Turning around, she puts her back to me and heads for her lawyer. “I’m serious about that chief of staff job, Harold,” she calls out as her voice echoes down the long hallway. “Only eighteen years until I reach the age requirement. I’ll expect you there bright and early.”
“Whatever you say, Madame President. I wouldn’t miss it for the world.”
London
H
AVE A NICE EVENING,
Mr. Sauls,” the driver said as he opened the back door of the black Jaguar and held an umbrella over his boss’s head.
“You, too, Ethan,” Sauls replied, climbing out of the car and heading to the front door of the exclusive six-story apartment building on central London’s Park Lane. Inside, a doorman behind a burled-walnut welcoming desk waved hello and handed Sauls a short stack of mail. Getting on the elevator, Sauls spent the rest of the ride flipping through the usual assortment of bills and solicitations.

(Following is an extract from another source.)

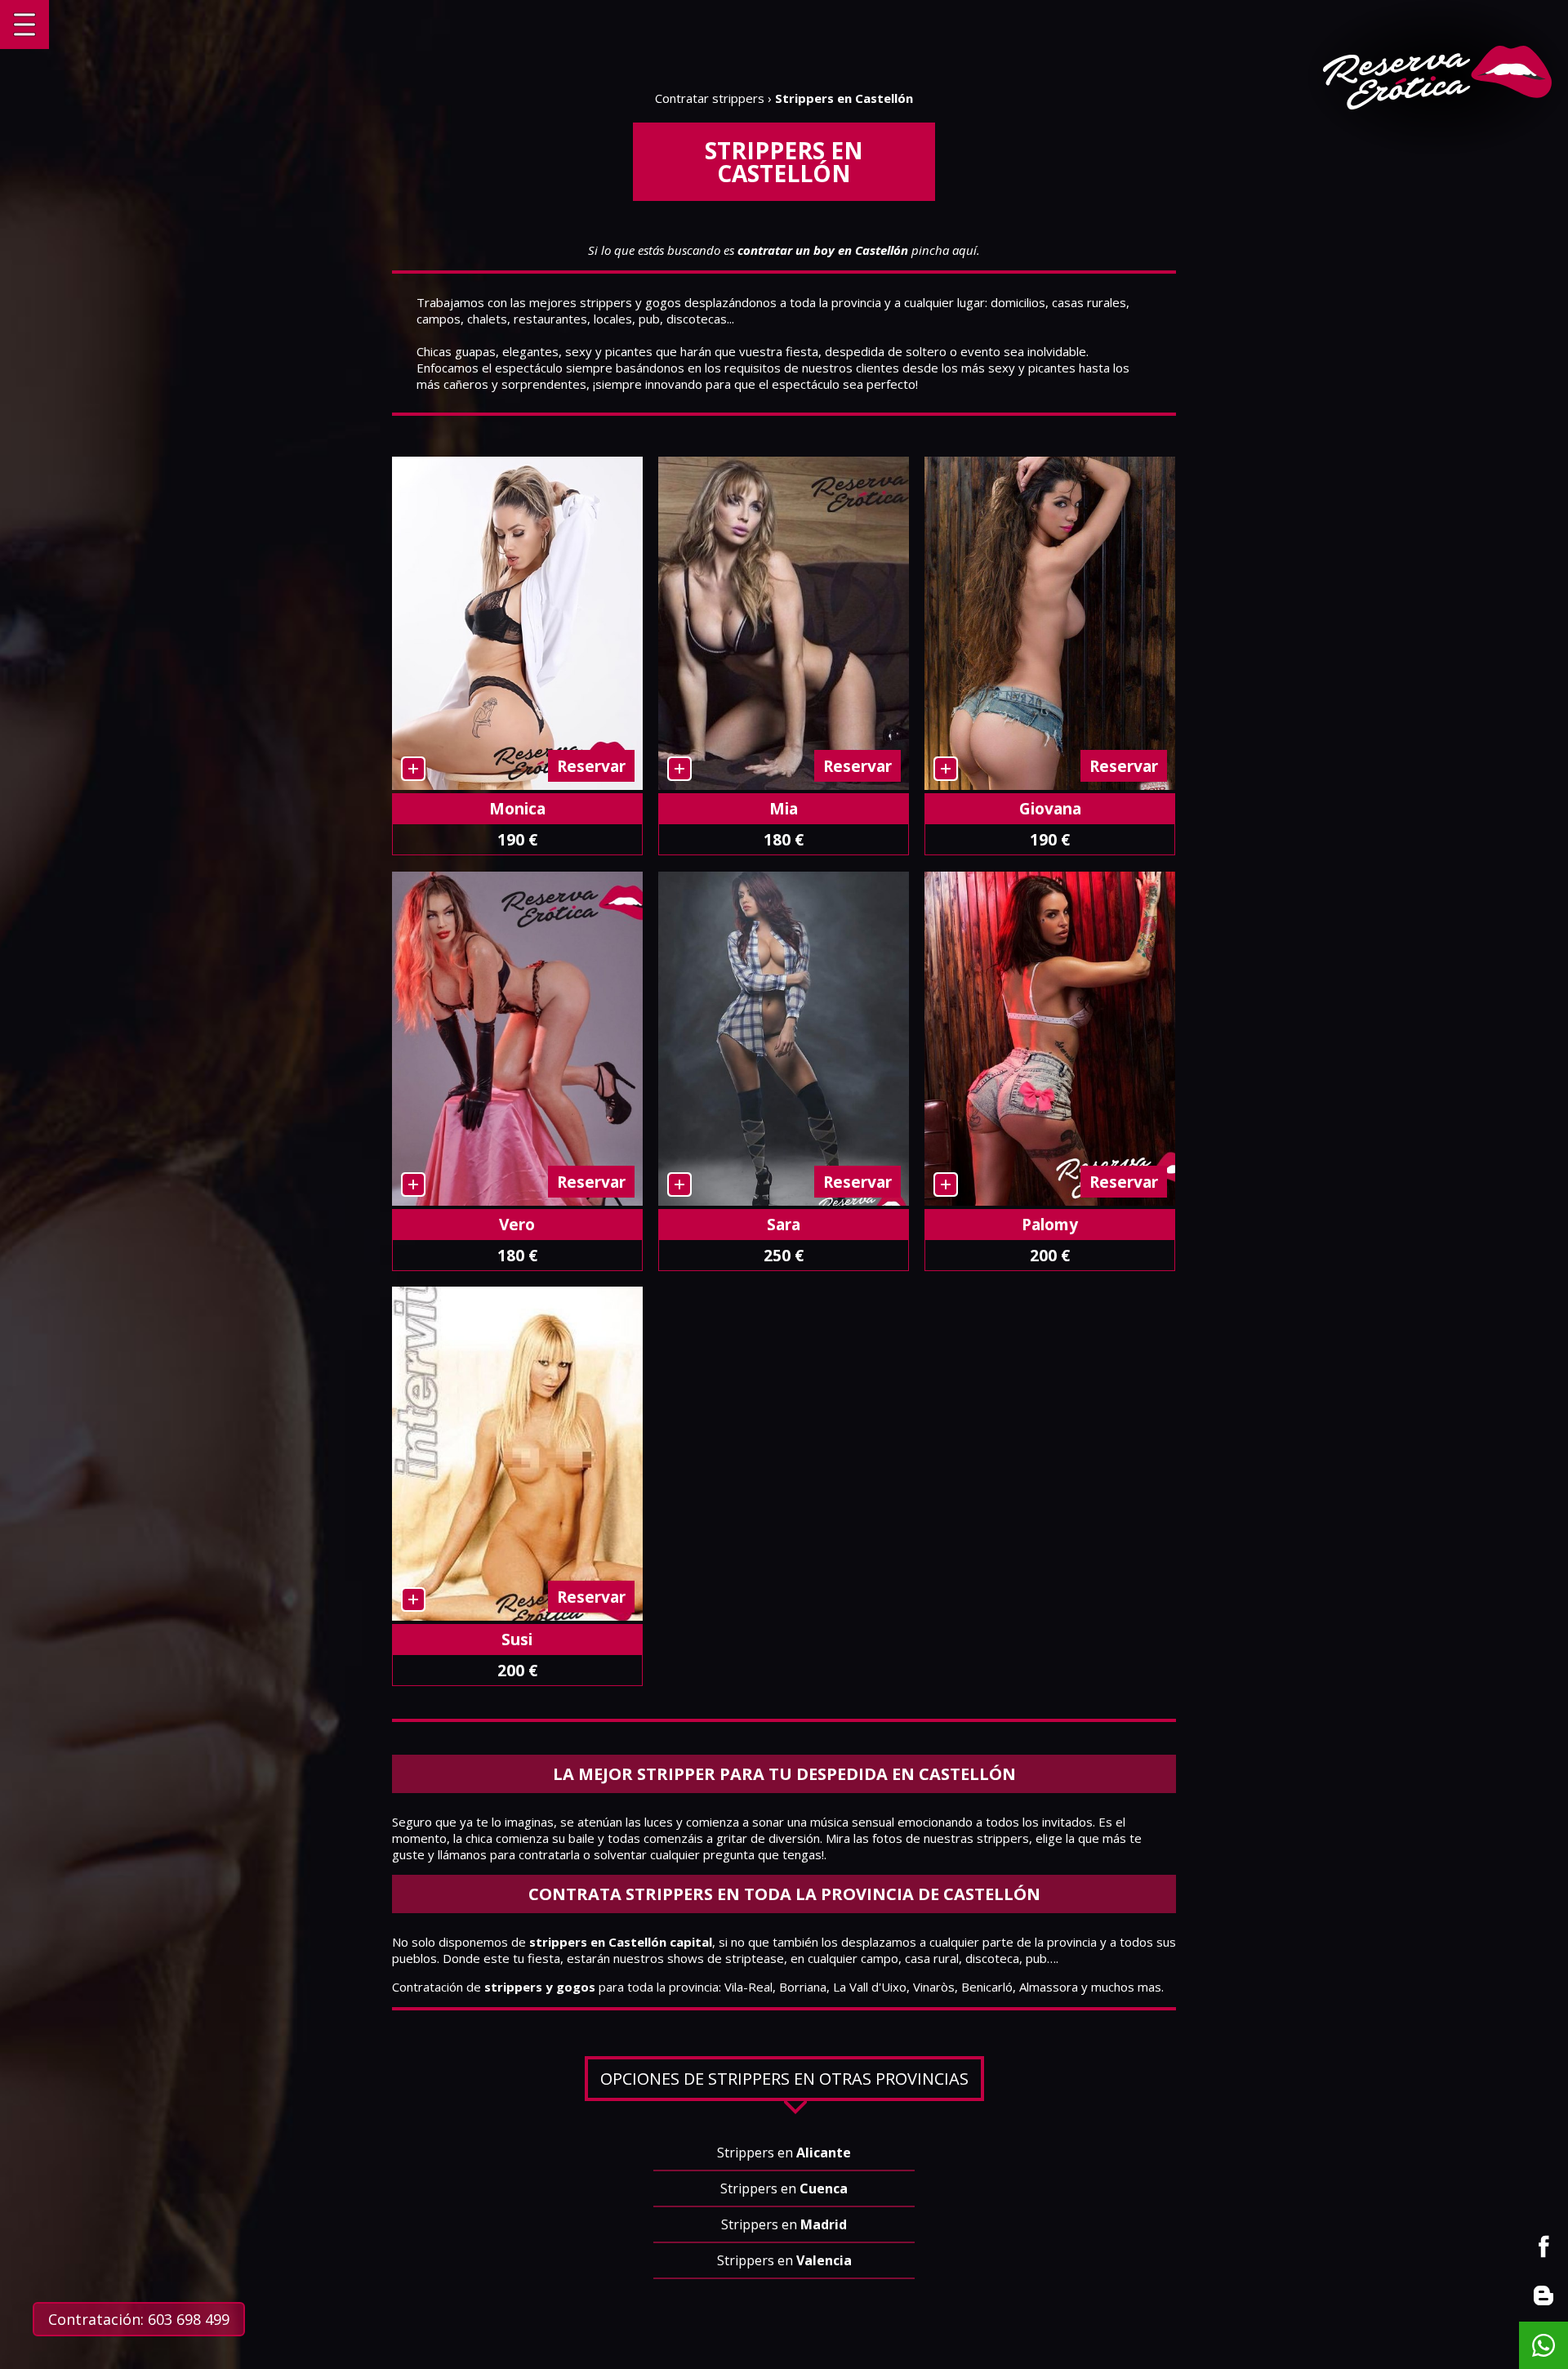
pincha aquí (857, 250)
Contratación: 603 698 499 (138, 2319)
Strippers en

By the time he stepped into his well-appointed apartment, he’d already picked through the junk mail, which he quickly tossed in a ceramic trashcan just beside the antique leather-top secretary where he threw his keys. Heading over to the hall closet, he hung his gray cashmere overcoat on a cherry-wood hanger. Passing through the living room, he flipped a switch, and recessed lights glowed to life above the built-in bookcases that lined the left side of the room.
Eventually making his way to the kitchen and breakfast nook that overlooked Speaker’s Corner in Hyde Park, Sauls went straight for the shiny, black-paneled refrigerator, where he could see his own reflection in the door as he approached. Grabbing a glass from the counter, he pulled the fridge open and poured himself some cranberry juice. As the door slapped shut, he was once again staring at his own reflection in the refrigerator door—but this time, there was someone standing behind him.
“Nice address,” Janos said.
“Nnnnuh!” Sauls blurted, spinning around so fast he almost dropped his glass.
“Don’t scare me like that!” Sauls shouted, clutching his chest and setting the glass on the counter. “God . . . I thought you were dead!”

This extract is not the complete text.